Basta evocar la figura de Ennio Morricone, por ejemplo, para dar fe de su inmensa aportación a la cultura de nuestro tiempo con sus imponentes bandas sonoras. El revival post punk perdió a uno de sus principales (e involuntarios) arquitectos: Andy Gill, sin cuya existencia seguramente no entenderíamos a Franz Ferdinand. El afrobeat, y la música de The Good, The Bad and The Queen, posiblemente ya nunca vuelvan a ser las mismas sin el percusionista Tony Allen. Tampoco sin Manu Dibango, el músico que cardó la lana con su «Soul Makossa» para que otros (Michael Jackson, Rihanna) acrecentaran su fama, en parte, gracias a aquella lección seminal. El jazz español tampoco será el mismo sin Pedro Iturralde. Ni la canción de autor sin Rafael Berrio o Joaquín Carbonell. Ni el hip hop sin Jota Mayúscula, uno de los grandes nombres de su primera edad de oro. Ni el pop de acentos latinos y vocación mainstream sin Pau Donés y la proyección que tuvo su mayúsculo ejemplo de entereza ante la muerte.
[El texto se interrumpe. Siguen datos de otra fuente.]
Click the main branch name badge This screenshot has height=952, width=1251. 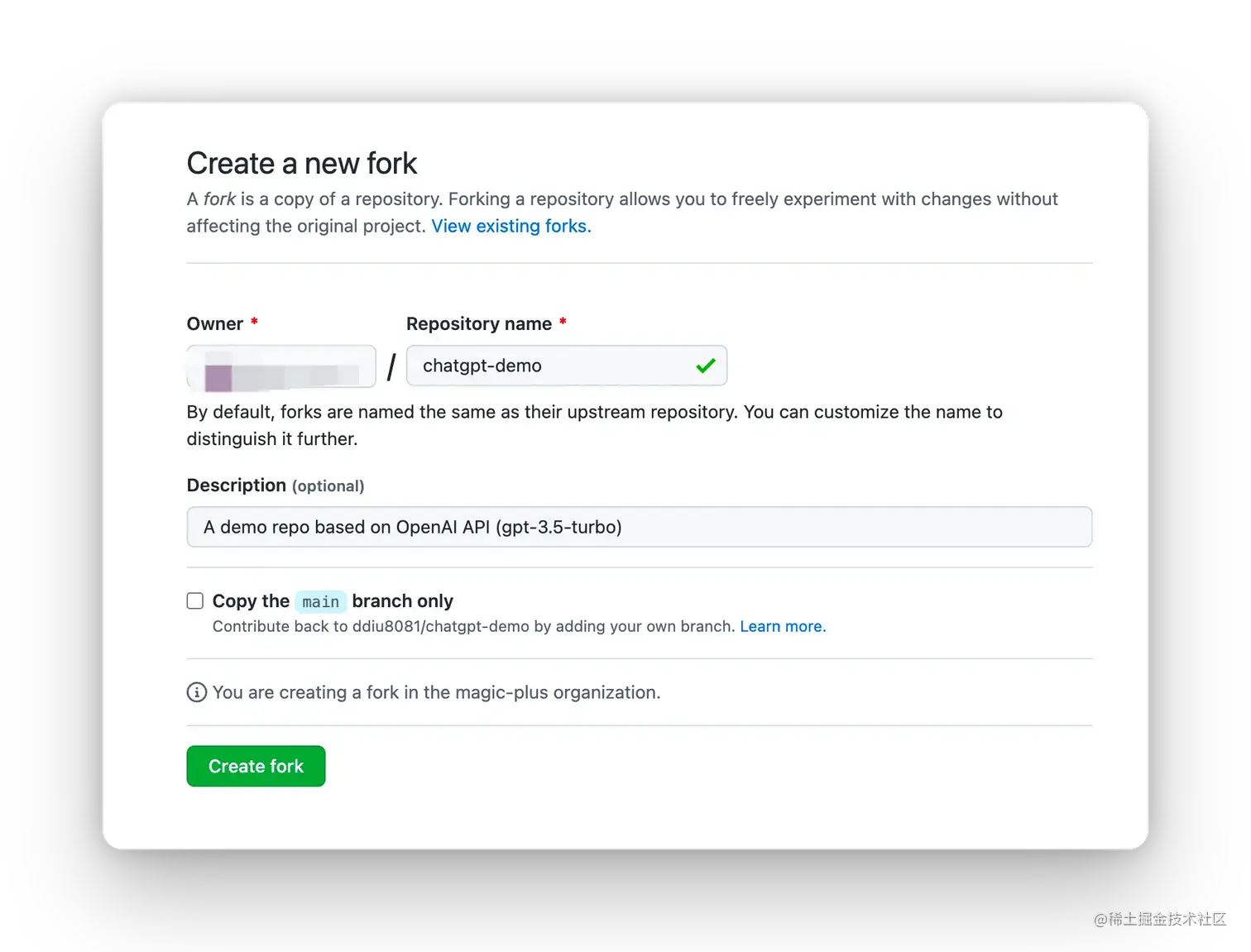point(320,601)
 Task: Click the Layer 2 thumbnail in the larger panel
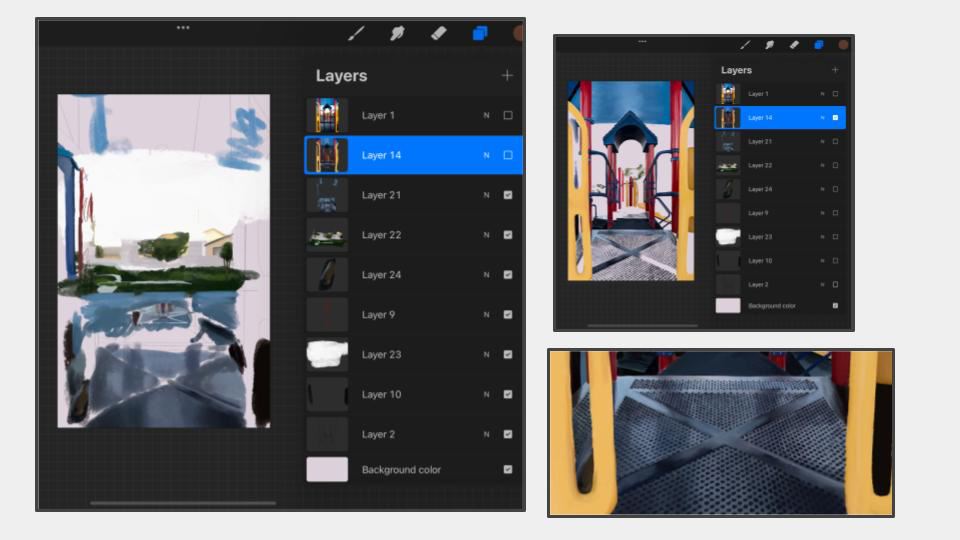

Ni la rumba ni el flamenco serán los mismos sin Parrita. 2020 ha sido un año para todos, pero sobre todo para los músicos.
Ni el soul de guitarra de palo sin Bill Withers. Ni el más tradicional, el más sanguíneo, sin Betty Wright. Ni tampoco las próximas generaciones de guitarristas gozarán de un maestro tan diestro y pirotécnico como Eddie Van Halen. Ni tampoco el reggae con Toots Hibbert, siempre reivindicado por Amy Winehouse y cientos de músicos a través de sus versiones de “Monkey Man”. También faltará una de las piezas del enorme puzzle que supone el pop británico de los años sesenta sin Spencer Davis, por mucho que fuera Steve Winwood el hombre que propulsó el sonido de su banda hasta el infinito.
Como ocurre cada año en la entrega de los premios Goya, cuando la pantalla exhibe los semblantes – en riguroso blanco y negro – de todos los actores fallecidos en España a lo largo de los doce meses anteriores, este enorme listado de nombres quizá solo habiten en nuestra memoria durante unos pocos segundos, como un vago recuerdo de este año pasado 2020 que preferimos eliminar de nuestro disco duro. Pero el legado de estos músicos no dejará de recordarnos su grandeza, año tras año.